(Collected data)
◆ ◆ ◆ ◆

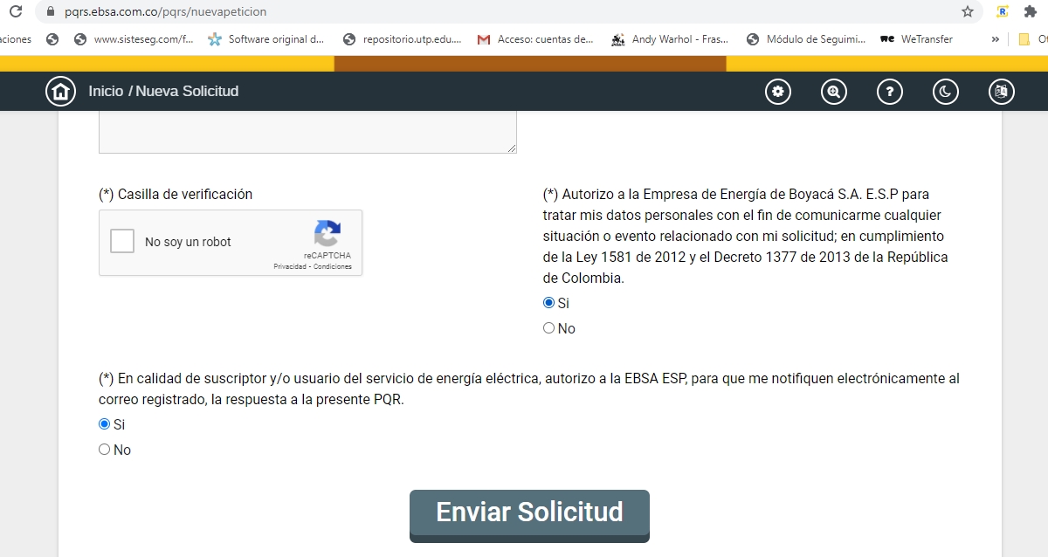The image size is (1048, 557).
Task: Select 'No' for electronic notification authorization
Action: 105,450
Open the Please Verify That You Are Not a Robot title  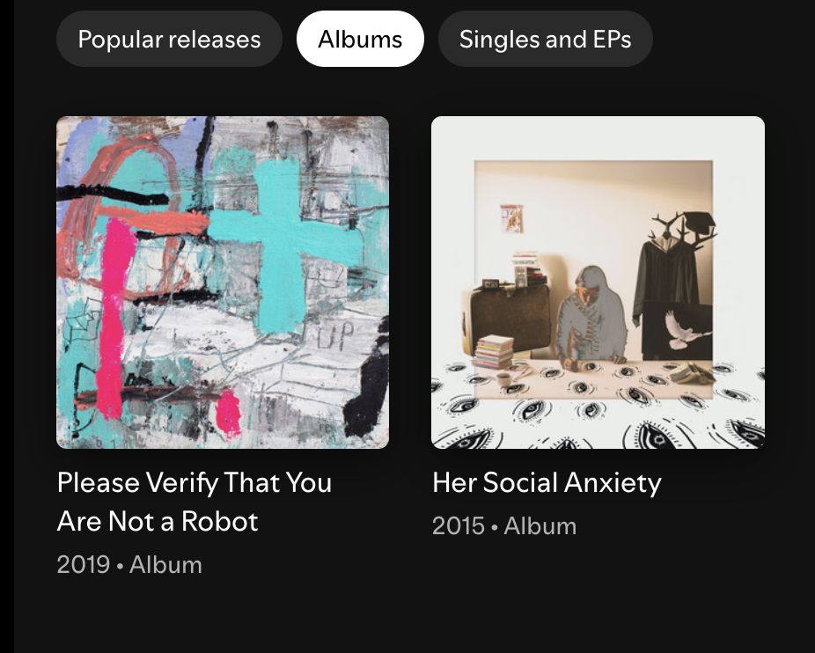(195, 502)
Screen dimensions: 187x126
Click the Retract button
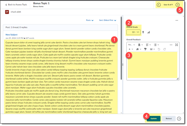pyautogui.click(x=169, y=118)
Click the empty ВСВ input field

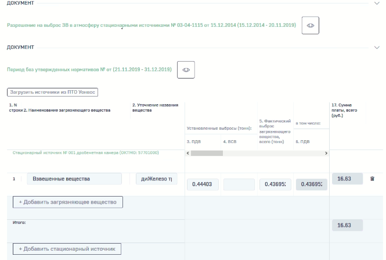click(x=239, y=184)
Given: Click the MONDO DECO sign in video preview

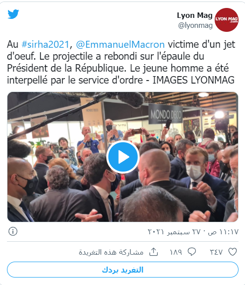Looking at the screenshot, I should pyautogui.click(x=165, y=114).
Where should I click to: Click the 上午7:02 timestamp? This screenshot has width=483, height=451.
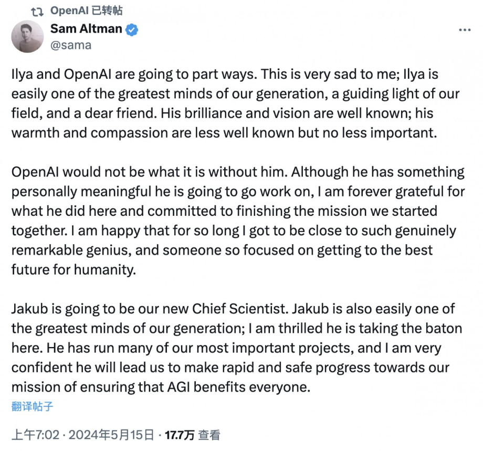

◆ ◆ ◆ ◆

Work to be completed: Print exactly the lines between the line containing "Given: Click the" and the last line of the entries above, including both, and nothing besides; skip the pictures.

Result:
Given: Click the MONDO DECO sign in video preview

Looking at the screenshot, I should pyautogui.click(x=165, y=114).
Where should I click to: Click the 上午7:02 timestamp? This screenshot has width=483, height=451.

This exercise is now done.